AIDS Care ; : 1-9, 2024 Sep 08.
Article de Anglais | MEDLINE | ID: mdl-39245031

RÉSUMÉ

Cabotegravir (CAB-LA), the only Food and Drug Administration-approved injectable pre-exposure prophylaxis (PrEP), is effective and may address PrEP uptake disparities among Black and Latino sexual and gender minority (SGM) men. Uptake of CAB-LA may require developing innovative non-clinic-based care delivery strategies in home-based settings. We explored SGM men's opinions on a future home-based CAB-LA PrEP care service to guide the adaptation of PrEP@Home, an existing home-based PrEP system for oral PrEP. Through 14 in-depth interviews with current or former SGM male participants in the PrEP@Home study, we explored the acceptability of a home-based injectable PrEP system and examined visit and communication-related preferences. All participants considered home-based CAB-LA care to be acceptable and 8/14 would utilize the system if available. Convenience and comfort with using a home-based system impacted the overall acceptance of the approach. Factors influencing acceptability included clinical teams' affiliation with healthcare systems, a credentialed two-person team, and staff identity verification methods.
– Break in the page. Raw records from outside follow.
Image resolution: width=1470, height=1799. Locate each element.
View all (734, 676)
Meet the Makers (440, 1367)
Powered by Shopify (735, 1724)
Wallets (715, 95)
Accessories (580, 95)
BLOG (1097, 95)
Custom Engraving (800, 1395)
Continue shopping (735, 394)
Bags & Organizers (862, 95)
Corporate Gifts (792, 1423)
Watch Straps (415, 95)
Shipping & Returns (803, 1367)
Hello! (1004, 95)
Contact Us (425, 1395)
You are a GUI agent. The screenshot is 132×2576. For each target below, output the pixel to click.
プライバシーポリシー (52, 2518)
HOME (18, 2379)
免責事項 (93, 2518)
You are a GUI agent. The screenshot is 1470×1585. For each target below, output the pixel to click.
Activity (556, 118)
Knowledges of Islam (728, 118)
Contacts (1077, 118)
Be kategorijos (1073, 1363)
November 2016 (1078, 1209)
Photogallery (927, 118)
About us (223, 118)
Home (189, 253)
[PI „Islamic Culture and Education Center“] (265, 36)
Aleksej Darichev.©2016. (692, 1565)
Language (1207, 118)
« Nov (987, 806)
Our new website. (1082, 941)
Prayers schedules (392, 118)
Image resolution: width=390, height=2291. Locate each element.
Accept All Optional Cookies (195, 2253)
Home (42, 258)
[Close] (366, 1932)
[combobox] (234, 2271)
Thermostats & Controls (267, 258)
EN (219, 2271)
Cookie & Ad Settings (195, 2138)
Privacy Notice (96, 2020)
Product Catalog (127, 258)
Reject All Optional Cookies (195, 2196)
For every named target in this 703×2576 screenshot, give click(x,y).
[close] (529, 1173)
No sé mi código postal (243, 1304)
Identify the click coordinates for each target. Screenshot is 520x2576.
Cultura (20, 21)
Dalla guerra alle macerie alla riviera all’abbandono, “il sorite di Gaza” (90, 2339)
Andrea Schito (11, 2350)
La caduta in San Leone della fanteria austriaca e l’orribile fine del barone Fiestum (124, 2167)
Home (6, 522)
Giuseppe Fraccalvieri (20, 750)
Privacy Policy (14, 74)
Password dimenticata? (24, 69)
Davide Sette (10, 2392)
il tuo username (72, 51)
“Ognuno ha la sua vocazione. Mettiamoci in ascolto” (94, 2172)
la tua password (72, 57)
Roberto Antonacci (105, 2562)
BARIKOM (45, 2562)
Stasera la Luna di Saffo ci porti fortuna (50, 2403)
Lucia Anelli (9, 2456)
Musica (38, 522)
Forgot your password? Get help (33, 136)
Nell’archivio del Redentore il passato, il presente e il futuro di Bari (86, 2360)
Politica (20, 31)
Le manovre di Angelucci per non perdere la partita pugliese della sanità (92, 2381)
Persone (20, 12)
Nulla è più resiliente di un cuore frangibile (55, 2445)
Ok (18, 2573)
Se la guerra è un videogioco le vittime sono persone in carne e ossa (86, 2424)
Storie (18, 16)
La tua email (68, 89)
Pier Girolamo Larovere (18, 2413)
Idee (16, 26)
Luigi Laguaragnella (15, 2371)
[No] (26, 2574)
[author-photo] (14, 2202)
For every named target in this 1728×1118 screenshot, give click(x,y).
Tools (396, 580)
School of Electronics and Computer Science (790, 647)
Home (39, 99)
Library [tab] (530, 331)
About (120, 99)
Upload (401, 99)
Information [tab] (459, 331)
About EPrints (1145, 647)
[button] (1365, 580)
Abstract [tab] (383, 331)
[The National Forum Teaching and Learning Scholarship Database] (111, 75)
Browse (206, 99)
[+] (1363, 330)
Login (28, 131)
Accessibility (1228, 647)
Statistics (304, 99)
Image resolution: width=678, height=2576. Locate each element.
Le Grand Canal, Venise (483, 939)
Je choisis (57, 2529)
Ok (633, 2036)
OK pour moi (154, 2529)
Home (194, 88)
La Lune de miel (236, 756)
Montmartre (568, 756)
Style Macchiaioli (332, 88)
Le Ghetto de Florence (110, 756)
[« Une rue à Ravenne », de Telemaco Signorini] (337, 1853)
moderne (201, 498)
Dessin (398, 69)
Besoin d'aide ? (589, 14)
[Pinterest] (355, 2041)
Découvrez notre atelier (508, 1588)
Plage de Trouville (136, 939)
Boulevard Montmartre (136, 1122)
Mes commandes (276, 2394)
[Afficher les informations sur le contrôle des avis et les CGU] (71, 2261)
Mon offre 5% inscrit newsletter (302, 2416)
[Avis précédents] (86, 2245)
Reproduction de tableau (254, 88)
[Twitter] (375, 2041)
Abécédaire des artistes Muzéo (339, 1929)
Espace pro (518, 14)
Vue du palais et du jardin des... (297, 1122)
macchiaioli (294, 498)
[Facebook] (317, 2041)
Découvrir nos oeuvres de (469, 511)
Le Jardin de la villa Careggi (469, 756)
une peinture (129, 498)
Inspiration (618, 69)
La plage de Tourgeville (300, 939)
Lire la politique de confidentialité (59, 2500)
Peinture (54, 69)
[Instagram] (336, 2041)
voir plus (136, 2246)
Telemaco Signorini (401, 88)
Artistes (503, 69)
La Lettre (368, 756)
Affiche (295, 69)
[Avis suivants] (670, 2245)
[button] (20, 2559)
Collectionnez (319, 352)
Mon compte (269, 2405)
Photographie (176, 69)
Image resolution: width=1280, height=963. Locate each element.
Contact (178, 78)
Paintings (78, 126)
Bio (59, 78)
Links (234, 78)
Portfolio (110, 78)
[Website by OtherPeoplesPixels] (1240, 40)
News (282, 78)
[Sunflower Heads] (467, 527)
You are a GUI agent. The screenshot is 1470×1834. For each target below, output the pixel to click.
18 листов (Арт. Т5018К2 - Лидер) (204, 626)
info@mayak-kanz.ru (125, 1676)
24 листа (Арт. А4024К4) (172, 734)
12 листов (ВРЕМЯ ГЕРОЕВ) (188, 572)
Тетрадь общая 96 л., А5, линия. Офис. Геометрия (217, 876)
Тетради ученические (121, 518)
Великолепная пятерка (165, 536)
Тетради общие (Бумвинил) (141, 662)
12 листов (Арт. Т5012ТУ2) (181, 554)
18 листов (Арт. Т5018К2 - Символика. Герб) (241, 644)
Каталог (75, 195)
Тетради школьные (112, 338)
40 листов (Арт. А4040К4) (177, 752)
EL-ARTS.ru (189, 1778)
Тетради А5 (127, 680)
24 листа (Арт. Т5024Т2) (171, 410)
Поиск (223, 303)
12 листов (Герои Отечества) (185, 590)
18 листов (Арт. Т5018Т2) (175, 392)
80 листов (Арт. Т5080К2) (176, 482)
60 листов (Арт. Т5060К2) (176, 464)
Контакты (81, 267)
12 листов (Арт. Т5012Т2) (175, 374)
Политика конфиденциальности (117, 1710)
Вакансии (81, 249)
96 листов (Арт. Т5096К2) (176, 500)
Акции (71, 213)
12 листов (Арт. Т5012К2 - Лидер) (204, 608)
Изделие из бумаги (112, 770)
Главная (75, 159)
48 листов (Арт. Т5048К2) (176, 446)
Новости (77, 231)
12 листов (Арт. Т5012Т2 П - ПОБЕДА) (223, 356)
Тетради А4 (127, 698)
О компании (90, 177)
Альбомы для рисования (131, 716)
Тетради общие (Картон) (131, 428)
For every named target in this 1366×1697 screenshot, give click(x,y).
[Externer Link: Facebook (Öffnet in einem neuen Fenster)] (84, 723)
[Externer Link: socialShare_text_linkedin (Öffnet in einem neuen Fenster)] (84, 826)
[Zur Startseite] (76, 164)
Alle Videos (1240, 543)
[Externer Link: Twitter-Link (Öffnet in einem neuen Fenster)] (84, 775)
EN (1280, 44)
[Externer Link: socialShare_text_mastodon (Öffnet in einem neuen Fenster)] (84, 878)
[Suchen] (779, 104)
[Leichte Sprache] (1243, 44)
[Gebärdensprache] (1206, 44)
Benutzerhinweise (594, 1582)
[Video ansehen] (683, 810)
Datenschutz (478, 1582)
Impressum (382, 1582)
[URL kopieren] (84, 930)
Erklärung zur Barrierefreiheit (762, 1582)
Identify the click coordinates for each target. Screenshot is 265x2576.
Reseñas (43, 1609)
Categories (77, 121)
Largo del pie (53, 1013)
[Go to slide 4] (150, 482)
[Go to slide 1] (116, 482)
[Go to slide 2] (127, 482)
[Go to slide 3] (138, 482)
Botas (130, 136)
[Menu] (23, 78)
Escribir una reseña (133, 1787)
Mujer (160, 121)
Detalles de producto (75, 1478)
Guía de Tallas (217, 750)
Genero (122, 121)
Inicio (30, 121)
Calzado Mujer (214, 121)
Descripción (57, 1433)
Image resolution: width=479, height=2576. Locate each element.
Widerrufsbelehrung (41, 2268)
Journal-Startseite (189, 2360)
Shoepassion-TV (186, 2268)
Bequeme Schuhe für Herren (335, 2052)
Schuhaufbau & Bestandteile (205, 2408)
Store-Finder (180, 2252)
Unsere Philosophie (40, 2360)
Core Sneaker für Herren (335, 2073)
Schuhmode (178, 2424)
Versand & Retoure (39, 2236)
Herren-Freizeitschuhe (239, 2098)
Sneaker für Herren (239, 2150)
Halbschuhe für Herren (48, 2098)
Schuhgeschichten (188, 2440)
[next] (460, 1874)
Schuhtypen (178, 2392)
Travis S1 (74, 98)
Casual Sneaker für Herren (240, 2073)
Logistical preferences included communicating pre-visit patient instructions, allowing flexible scheduling hours, and the use of text, phone calls, or mobile app communication methods based on urgency. Conclusively, a home-based CAB-LA PrEP delivery system was acceptable among the interviewed SGM men, guiding its development and future implementation.Trial registration: ClinicalTrials.gov identifier: NCT03569813.